Going down the data below, set down exactly the line with "Privacidad (591, 1187)" and each line after it through the line with "Buenos momentos (683, 167)"; no other lines.

Extracted data entries:
☆ ☆ ☆

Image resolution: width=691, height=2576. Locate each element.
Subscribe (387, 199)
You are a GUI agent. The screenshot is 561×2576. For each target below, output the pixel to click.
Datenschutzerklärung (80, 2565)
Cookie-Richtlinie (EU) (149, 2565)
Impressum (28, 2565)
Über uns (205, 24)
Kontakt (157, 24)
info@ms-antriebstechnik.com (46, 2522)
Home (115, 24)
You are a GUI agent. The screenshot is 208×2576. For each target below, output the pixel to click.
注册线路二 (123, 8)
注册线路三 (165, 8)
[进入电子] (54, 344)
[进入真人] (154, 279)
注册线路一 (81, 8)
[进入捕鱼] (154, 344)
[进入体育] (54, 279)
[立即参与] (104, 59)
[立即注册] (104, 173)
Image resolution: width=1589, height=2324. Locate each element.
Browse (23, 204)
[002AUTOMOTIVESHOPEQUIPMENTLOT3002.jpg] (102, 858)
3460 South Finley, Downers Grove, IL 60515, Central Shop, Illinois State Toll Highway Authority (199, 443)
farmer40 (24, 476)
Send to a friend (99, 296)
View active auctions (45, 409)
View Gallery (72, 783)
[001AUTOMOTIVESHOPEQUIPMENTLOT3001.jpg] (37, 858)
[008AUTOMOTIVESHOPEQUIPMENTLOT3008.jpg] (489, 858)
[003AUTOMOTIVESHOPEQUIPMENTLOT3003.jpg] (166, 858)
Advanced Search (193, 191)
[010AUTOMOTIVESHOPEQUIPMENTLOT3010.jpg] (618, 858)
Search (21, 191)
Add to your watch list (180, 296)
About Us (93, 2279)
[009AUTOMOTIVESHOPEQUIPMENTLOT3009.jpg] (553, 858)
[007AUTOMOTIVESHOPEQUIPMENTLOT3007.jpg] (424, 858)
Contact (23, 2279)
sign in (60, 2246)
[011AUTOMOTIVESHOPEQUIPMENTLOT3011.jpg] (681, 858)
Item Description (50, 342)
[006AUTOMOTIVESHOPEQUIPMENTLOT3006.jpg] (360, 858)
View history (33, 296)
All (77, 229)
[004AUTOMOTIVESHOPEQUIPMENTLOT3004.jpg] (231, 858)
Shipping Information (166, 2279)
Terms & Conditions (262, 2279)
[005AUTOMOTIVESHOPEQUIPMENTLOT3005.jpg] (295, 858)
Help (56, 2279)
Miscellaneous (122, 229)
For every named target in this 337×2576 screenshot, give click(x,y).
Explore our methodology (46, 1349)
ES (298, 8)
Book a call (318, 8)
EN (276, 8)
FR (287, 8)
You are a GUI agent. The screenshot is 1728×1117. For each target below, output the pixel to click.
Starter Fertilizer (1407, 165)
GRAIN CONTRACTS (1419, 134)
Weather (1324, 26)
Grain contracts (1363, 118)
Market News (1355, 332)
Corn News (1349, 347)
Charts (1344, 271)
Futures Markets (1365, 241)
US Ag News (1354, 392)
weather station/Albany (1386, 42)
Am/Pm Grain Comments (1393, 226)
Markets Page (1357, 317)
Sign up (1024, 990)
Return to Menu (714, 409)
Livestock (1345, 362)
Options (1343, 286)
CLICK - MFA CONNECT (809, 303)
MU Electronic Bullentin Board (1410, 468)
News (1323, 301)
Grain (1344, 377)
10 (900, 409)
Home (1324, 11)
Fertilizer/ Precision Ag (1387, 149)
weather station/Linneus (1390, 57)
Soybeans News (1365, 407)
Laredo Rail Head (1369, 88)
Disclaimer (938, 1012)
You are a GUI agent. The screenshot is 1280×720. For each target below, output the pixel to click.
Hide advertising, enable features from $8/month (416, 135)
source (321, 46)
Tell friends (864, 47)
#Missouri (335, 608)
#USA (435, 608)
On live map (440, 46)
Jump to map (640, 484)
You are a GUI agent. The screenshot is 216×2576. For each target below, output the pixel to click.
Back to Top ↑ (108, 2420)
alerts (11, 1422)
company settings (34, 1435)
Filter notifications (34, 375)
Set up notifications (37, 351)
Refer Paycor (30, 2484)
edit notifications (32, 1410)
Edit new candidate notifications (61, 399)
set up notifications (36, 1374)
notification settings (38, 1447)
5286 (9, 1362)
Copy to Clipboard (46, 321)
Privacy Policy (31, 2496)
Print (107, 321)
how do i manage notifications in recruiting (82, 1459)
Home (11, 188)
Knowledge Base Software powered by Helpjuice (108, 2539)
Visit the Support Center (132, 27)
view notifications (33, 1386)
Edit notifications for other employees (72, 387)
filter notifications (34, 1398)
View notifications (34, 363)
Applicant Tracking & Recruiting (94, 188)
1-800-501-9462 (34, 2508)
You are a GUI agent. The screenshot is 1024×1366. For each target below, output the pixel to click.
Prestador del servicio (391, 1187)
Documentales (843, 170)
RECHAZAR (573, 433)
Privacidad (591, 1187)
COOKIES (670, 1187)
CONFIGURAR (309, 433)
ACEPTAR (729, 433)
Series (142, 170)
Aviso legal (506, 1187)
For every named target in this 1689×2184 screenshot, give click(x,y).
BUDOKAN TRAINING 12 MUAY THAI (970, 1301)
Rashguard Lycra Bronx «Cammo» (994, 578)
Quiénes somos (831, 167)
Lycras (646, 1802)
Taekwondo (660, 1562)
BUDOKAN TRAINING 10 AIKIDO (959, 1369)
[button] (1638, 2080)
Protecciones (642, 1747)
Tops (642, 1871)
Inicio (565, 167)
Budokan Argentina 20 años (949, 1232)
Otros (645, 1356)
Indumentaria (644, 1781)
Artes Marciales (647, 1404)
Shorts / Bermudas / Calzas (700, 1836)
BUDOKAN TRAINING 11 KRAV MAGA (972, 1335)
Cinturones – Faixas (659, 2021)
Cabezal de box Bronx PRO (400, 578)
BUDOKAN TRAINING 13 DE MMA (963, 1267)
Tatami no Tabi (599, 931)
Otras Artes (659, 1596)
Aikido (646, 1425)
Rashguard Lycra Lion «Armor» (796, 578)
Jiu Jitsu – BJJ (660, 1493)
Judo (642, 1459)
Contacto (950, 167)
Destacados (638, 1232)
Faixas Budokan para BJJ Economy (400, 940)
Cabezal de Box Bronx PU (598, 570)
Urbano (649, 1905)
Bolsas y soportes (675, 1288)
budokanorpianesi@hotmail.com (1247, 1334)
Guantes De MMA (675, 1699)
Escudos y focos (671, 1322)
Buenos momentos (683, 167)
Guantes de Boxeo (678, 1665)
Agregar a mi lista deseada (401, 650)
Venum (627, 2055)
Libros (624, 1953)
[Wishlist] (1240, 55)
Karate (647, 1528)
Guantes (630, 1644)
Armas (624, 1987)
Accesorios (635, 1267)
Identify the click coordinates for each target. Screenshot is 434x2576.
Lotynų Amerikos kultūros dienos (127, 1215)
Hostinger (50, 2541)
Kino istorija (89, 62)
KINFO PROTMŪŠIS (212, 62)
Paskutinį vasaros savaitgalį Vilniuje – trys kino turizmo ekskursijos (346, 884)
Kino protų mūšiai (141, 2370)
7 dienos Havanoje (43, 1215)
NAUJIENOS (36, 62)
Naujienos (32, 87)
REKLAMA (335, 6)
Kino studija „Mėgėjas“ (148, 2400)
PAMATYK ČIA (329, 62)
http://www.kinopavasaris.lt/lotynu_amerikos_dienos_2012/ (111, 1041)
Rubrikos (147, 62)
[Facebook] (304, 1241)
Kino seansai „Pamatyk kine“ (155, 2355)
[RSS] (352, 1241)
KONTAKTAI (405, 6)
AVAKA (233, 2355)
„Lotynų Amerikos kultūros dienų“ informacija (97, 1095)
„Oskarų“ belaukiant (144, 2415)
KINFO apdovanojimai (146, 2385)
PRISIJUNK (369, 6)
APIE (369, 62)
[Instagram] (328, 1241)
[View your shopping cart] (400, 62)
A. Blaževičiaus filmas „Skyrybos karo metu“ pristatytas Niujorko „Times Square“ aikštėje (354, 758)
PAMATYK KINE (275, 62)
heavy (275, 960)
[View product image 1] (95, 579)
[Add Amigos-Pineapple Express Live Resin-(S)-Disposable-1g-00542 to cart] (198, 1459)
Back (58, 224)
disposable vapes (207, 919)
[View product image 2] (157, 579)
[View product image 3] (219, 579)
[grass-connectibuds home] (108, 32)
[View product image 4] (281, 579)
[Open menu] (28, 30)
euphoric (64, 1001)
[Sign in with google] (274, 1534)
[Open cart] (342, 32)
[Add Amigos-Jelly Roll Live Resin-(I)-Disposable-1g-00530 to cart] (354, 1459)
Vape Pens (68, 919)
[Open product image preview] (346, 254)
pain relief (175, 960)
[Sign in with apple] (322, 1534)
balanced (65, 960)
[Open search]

☆ ☆ ☆

## Answer for this exercise
Privacidad (591, 1187)
COOKIES (670, 1187)
CONFIGURAR (309, 433)
ACEPTAR (729, 433)
Series (142, 170)
Aviso legal (506, 1187)
For every named target in this 1689×2184 screenshot, give click(x,y).
BUDOKAN TRAINING 12 MUAY THAI (970, 1301)
Rashguard Lycra Bronx «Cammo» (994, 578)
Quiénes somos (831, 167)
Lycras (646, 1802)
Taekwondo (660, 1562)
BUDOKAN TRAINING 10 AIKIDO (959, 1369)
[button] (1638, 2080)
Protecciones (642, 1747)
Tops (642, 1871)
Inicio (565, 167)
Budokan Argentina 20 años (949, 1232)
Otros (645, 1356)
Indumentaria (644, 1781)
Artes Marciales (647, 1404)
Shorts / Bermudas / Calzas (700, 1836)
BUDOKAN TRAINING 11 KRAV MAGA (972, 1335)
Cinturones – Faixas (659, 2021)
Cabezal de box Bronx PRO (400, 578)
BUDOKAN TRAINING 13 DE MMA (963, 1267)
Tatami no Tabi (599, 931)
Otras Artes (659, 1596)
Aikido (646, 1425)
Rashguard Lycra Lion «Armor» (796, 578)
Jiu Jitsu – BJJ (660, 1493)
Judo (642, 1459)
Contacto (950, 167)
Destacados (638, 1232)
Faixas Budokan para BJJ Economy (400, 940)
Cabezal de Box Bronx PU (598, 570)
Urbano (649, 1905)
Bolsas y soportes (675, 1288)
budokanorpianesi@hotmail.com (1247, 1334)
Guantes De MMA (675, 1699)
Escudos y focos (671, 1322)
Buenos momentos (683, 167)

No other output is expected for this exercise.